Home insurance premiums dry up

Good news at last for home insurance customers as premiums showed little movement in the first quarter of 2008. However, could this be the calm before the storm and can we expect a flood of home insurance premium rises in the near future?
There’s been little to celebrate for homeowners since the turn of 2008 with the aftermath of the credit crunch forcing up mortgage rates and household bills on the rise due to an increase in wholesale gas prices. That’s why any time premiums settle instead of increasing it can seem like good news. In the case of the home insurance sector, premiums have indeed shown little movement since the turn of 2008. In fact, the average quoted buildings insurance premium fell by 0.2 per cent to £208.51 – that’s down from £208.93 in the previous quarter. By contrast, contents insurance premiums rose slightly by one per cent from £127.24 to £128.57. The average premium for combined home insurance policies, that’s buildings and contents taken out together, has fallen from £297.19 to £293.11 – representing a 1.4 per cent decrease. Clearly the movements are so minuscule that they hardly indicate any dramatic changes one way or the other. However, there are warning signs that this is just the calm before the storm.

Why home insurance premiums are likely to rise

Speculation that home insurance premiums would rocket on the back of last year’s floods was clearly wrong.
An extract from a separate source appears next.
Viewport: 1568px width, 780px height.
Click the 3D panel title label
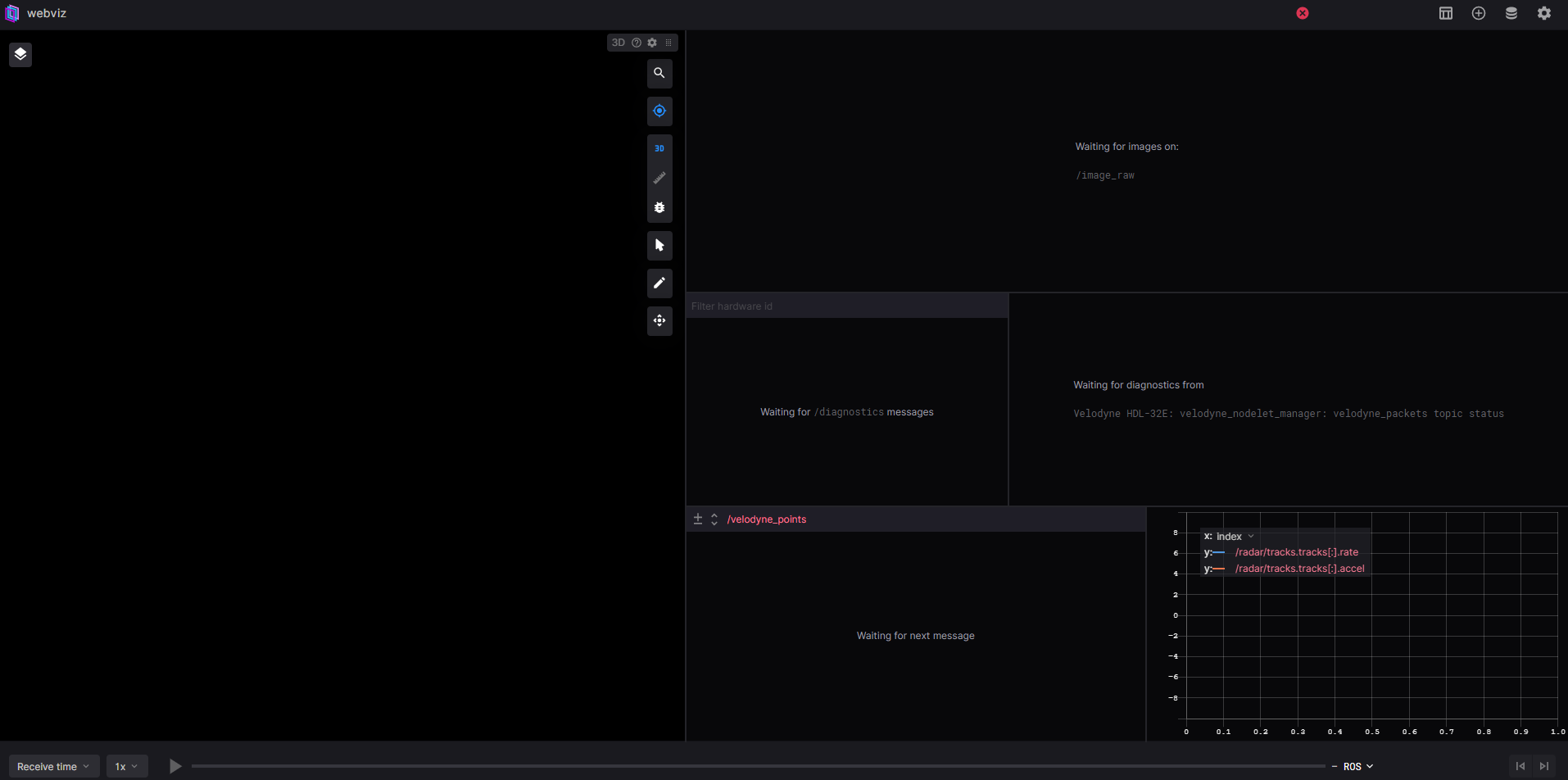pyautogui.click(x=618, y=42)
However, with home insurance companies forced to splash out more than £3million in claims last year and further storms already hitting the UK in 2008, it may be possible that home insurance will eventually rise steeply across the board. Already some home insurers have acted to effectively price out the areas most at danger of being hit with a flood. If you live in a flood-risk area, as indicated by the Environmental Agency website, premiums may have already risen by as much as 40 per cent – forcing some homeowners to abandon their policies altogether.

In fact, Andrew Strong, CEO of AA Insurance, speculates that the slight drop in the average buildings cover premium may be explained by the rise in the number of risks not being covered by insurers. In other words, some home insurance companies will now not cover flooding at all in high-risk areas meaning their premiums have dropped accordingly. This does not necessarily mean that homes will become uninsurable – instead it indicates that insurers will want to know more about your home and your circumstances. For example, an insurer may wish to know what flood protection provisions are in place in your area before offering a quote. Those in high-risk areas with few provisions are likely to face a steep rise, while some may simply opt to remove flood provisions from their cover altogether.
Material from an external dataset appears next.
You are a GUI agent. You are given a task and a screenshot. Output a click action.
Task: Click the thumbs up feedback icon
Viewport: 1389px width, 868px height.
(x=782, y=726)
Is now a good time to search for home insurance?

Buildings insurance reached its highest point on record last year, but generally home insurance premiums remain remarkably stagnant. Since records began in 1994, the average premium has only risen by 4.5 per cent suggesting that home insurance still offers incredible value for money. With more bad weather predicted and therefore a further rise in claims it seems highly unlikely that premiums can continue to remain at such comparatively low levels. Consequently now is a good time to secure a cheap home insurance deal. The key however, is how you go about finding this deal. If you are an existing home insurance customer it can seem easy to simply accept a renewal quote. However, it’s unlikely that your existing insurer’s deal will be as competitive as when you first took it out – introductory offers made available to new customers make shopping around the best way to save.

For example, AA home insurance offers a 30 per cent discount that is available to customers in their first year only. Barclays has a £50 cash back deal for new customers and Birmingham Mid shires offers a £75 cash back deal. Churchill guarantees to beat renewal quotes by £30 no matter who you are insured with and Halifax will give you a 35 per cent discount if you buy buildings and contents together online. With so many attractive deals to choose from, the best move is to compare them all with one search – by using a home insurance comparison website. However, don’t let your savings end there. If you live in a flood-risk area stock up on sandbags and fit door and window barriers – informing your insurer of these actions could slash your premiums. Look at the security of your home too – fitting a house alarm or time-sensitive light switches could save you money.

Finally, think about how you pay your home insurance. Though monthly direct debit can be convenient it will add interest to your payments. If you can afford to, pay annually to cut out interest charges so you can enjoy cheap home insurance.